The approved Bible is a fabrication, and responds to a certain method.
In the course of the last hundred years, the Evangelical Church has proposed no less than three reviews of the Lutheran Bible. Luther did not suspect that his spiritual heirs would amend his words so flatly, so widely—he, whose motto as a translator was that “words must serve the cause, not the cause serve the words.”
When the Evangelical Church announces a Bible “according to the version of Martin Luther in German language,” it actually is selling a gross forgery. Anyway, if the ancients, being idolaters, had been made slaves surely they would not have run a more enviable fate, even the noncombatants as reported by the archaeologist Glueck, who excavated the ruins of Eilat. His report on the slaves who worked in brick kilns was that “the rate of mortality must have been terrific.”
In the Bible, a man named Shimei curses David calling him a “bloodthirsty” and throws stones upon him. Erich Brock and a few others have opined that the words were uttered “for good reason.” Even the Lord himself confirms it: “You have shed much blood, and done many wars.” But yes, it is always “with the Lord,” always moved “by the will of the Lord”; hence, no doubt, “pleased, the Lord watched David” for example after passing on the knife “twenty-two thousand Syrians” or after a massacre of “ eighteen thousand” Edomites. “Do whatever inspires your heart, for God is with you,” he says in another place.
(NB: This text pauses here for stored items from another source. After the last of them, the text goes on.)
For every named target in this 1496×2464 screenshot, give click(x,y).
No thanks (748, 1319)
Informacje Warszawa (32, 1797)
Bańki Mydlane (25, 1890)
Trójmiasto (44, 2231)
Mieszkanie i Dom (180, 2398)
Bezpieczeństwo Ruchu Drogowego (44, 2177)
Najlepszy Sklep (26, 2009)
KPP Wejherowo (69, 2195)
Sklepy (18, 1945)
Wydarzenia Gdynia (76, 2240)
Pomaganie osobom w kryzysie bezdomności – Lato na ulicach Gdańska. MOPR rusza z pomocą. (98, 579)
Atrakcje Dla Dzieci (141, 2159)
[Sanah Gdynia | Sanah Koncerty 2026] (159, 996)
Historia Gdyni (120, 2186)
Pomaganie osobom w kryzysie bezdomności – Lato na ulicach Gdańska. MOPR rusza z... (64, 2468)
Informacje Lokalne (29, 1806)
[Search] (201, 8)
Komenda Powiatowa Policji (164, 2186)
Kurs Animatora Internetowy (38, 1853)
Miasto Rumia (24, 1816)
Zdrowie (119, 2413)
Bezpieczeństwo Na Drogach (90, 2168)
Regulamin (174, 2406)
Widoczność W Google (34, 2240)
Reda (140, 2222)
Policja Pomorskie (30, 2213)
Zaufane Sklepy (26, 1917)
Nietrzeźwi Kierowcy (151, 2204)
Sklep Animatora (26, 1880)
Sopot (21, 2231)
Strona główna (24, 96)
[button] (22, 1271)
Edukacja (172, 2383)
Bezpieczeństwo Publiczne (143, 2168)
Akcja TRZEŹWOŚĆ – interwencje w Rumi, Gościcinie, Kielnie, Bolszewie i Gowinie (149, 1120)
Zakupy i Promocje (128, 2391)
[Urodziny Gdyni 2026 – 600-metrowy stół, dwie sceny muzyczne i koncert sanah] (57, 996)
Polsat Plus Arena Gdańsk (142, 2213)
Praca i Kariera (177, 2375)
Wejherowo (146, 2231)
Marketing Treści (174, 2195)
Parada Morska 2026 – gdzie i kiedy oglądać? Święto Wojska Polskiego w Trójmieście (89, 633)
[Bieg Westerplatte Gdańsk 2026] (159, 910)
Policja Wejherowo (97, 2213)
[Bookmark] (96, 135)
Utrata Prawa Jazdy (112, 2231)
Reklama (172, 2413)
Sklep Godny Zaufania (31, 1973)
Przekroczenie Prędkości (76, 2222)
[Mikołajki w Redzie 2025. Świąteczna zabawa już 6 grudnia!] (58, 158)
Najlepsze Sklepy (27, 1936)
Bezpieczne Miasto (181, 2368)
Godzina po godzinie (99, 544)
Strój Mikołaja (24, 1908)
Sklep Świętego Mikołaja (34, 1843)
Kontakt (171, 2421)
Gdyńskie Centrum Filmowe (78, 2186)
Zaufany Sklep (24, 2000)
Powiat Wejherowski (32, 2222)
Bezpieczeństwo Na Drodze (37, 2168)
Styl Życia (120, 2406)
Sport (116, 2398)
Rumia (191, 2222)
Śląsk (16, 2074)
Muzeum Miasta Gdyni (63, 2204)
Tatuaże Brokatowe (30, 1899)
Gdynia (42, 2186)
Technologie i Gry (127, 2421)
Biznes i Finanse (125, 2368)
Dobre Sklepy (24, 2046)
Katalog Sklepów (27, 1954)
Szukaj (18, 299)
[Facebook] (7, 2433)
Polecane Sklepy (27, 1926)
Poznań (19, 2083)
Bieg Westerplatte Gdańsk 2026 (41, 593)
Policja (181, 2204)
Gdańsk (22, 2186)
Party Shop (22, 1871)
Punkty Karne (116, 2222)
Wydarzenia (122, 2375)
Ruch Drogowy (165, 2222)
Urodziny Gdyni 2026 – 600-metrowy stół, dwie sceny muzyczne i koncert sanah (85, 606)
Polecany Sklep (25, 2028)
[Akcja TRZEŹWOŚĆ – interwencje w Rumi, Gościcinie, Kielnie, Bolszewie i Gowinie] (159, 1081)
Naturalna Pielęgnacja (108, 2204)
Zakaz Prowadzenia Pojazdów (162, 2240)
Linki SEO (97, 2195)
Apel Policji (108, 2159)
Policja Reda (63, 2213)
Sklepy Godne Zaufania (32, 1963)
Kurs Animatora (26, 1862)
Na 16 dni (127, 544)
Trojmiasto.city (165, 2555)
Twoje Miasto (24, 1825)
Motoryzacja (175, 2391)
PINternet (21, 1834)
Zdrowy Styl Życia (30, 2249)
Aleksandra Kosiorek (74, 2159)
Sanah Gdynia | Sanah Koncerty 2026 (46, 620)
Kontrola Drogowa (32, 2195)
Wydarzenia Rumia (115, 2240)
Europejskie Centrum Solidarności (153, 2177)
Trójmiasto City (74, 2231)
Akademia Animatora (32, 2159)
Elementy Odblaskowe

But if God praised the “bloodthirsty” David for keeping his commandments and walk always in the shadow of the Lord, doing only what would please him, and if David praised himself, he is also praised forever, tireless, by the Christian clergy: a clergy that, as I will try to argue, in all ages has been in favor of the great criminals of history if they are useful to the Church. The same bloodthirsty king was the first to encourage the clergy as he could, and so he has set an example for millennia: for being faithful to the Lord, for making war in the name of the Lord, for sanctifying the loot destined to the construction of the Temple. (He who tried to hide the contribution was exposed to the extermination of his entire family, livestock included.)